The UK Commission on Education and Skills has said that UK employers will need to fill 13.5 million vacancies in the next 10 years, but only 7 million young people will leave education over that period. Despite that gap between demand and supply, funding for education and skills is increasingly being focussed on young people, and we are failing to support many adults who could benefit from education and training.
This week is Adult Learners’ Week and there are hundreds of events going on across Wales for adults to try their hand at learning, many for the first time since they left school. We know that today too few adults in Wales have the basic skills they need to function effectively in society, socially or economically. We know that adults in Wales are least likely to describe themselves as engaged in learning, compared with other parts of the UK. We also know that the population of adults is growing. People are living longer and changing jobs more often.
Against a backdrop of budget cuts, restructures, and in some cases course and centre closures, you might think there is little to celebrate for those of us passionate about lifelong learning. Certainly, the current funding settlement for post-compulsory education is challenging and we need to think creatively about how to deliver services to adults. So what needs to happen?
Firstly, we (that’s all of us; practitioners, government, business) must recognise the full scale of the challenge. We must invest in skills for adults of all ages, to a level that is equitable and rebalances investment across the life course (and not just to age 18). We need to confront the issue- Welsh Government withdrew its entry into PIAAC – the international survey of adult skills – in 2012, and didn’t enter the latest round in 2014. Are they brave enough to get to grips with the true scale of numeracy, literacy and digital skills challenge we face when the next round comes around?
We need to look at the impact of budget reductions across the board- in recent years we have seen dramatically reduced funding for adult community learning, for part time and community based further education, for widening access to higher education and for apprenticeships for those over the age of 25, as well as the scrapping of the family learning budget. Too often decisions are made in isolation, without seeing the cumulative impact on opportunities for adults to re-train, upskill and to rediscover a love of learning.
For decades, government or local government has contributed to the cost of education in one way or another- to reduce the cost to the individual, and ensure that everyone, regardless of their background, their previous experience, or where they live, has a chance to benefit from education. Now that public investment is in decline, the money has to come from a different combination; from Government, from individuals’ own pockets and from employers.

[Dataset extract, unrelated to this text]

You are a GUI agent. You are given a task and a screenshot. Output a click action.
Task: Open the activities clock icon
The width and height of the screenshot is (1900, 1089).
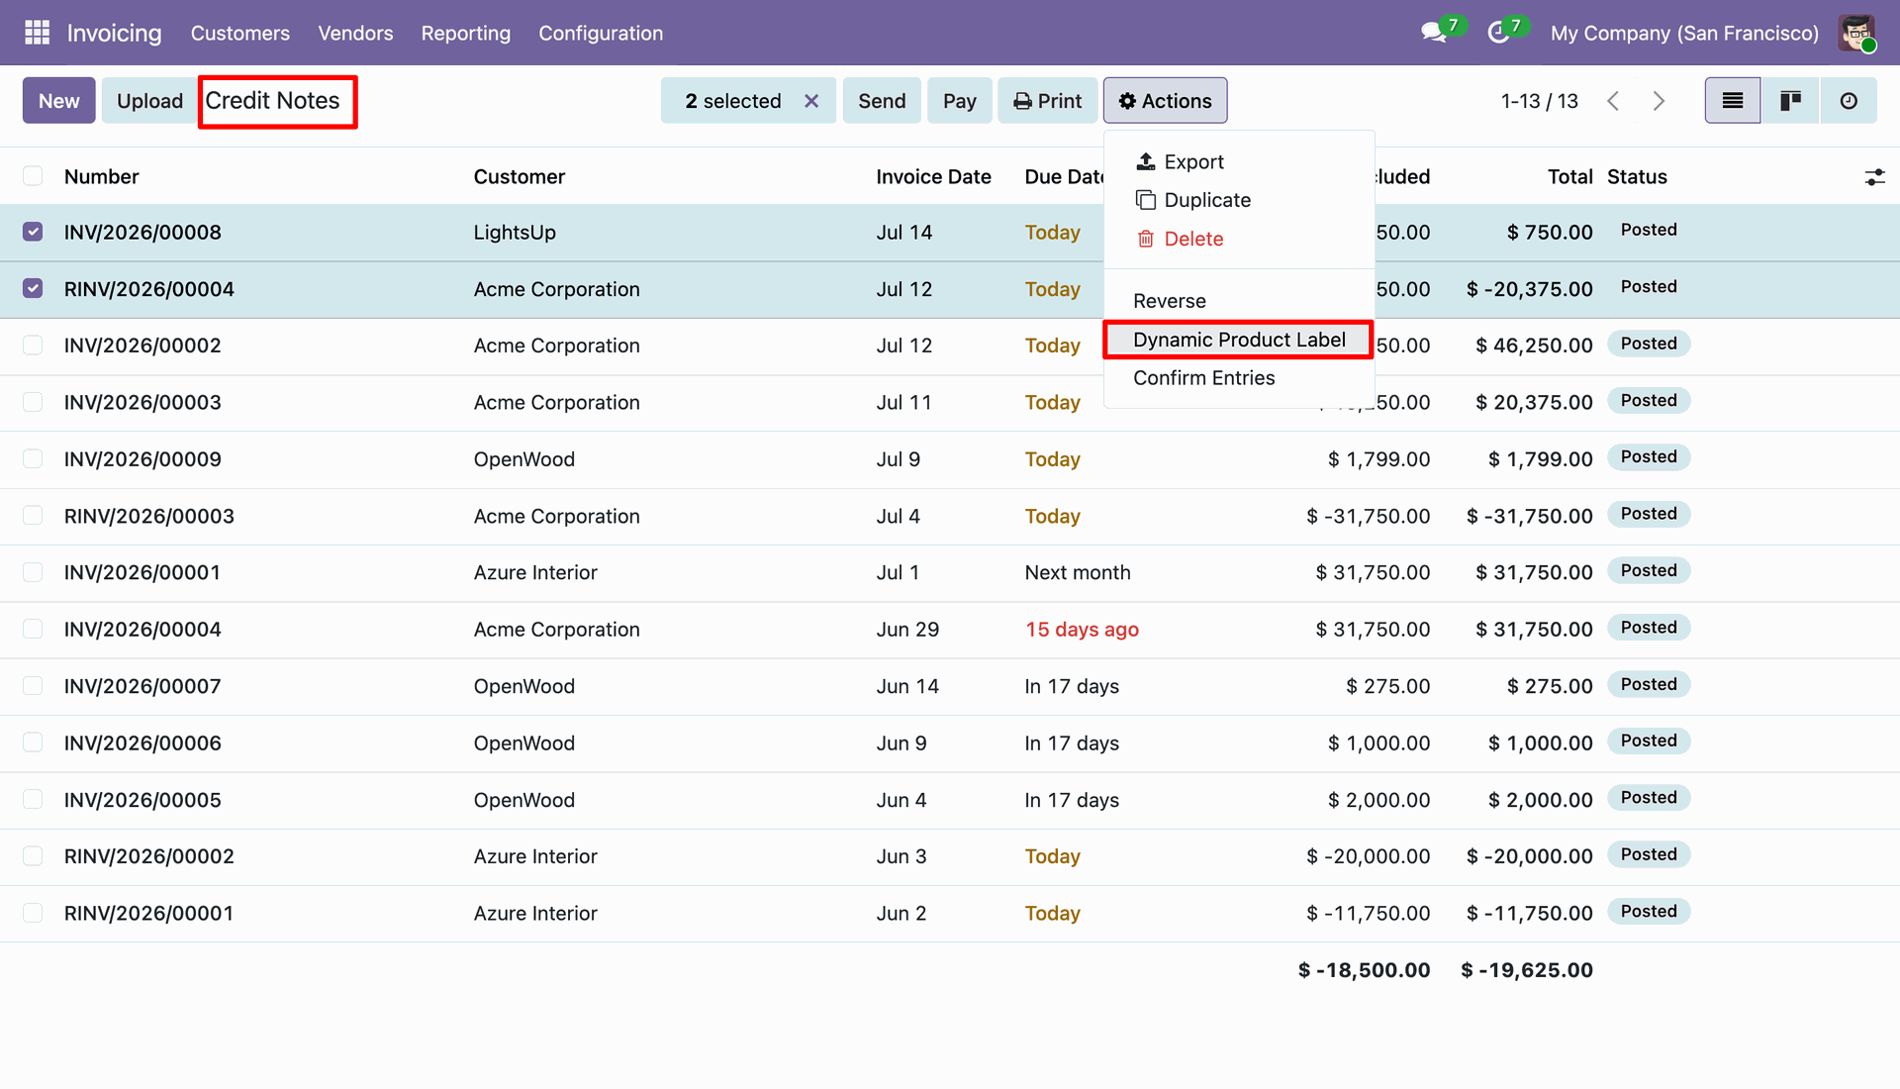pyautogui.click(x=1498, y=33)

NIACE Cymru believes that requires a significant culture shift, in terms of our perceptions of the value of learning, in terms of how we convince more employers to invest in their workforce, but also in shifting the balance of what the state pays for. I for one do not want to live in a Wales where we only offer opportunities to young people, not enabling adults a second chance to learn to read to their children, a second chance to re-train in a new career, or a second chance to discover a love of learning that gives them the confidence to play a full part in their community.
So we believe that it is the job of the state to offer a safety net, particularly to those who cannot afford to pay, and crucially to support and empower individuals, communities and employers to do something for themselves. We cannot simply hope that all individuals will want, or be able to take advantage of education, when it is first offered to them. Even the most perfect school system, will never fit everyone.
Sometimes life gets in the way. Sometimes people need a second bite of the cherry. Its in all our interests that we work to enable that. After all, we all want to live in a place where people are happy, healthy and fulfilled- making a contribution to their family, their community and the economy. That is in all of our interests.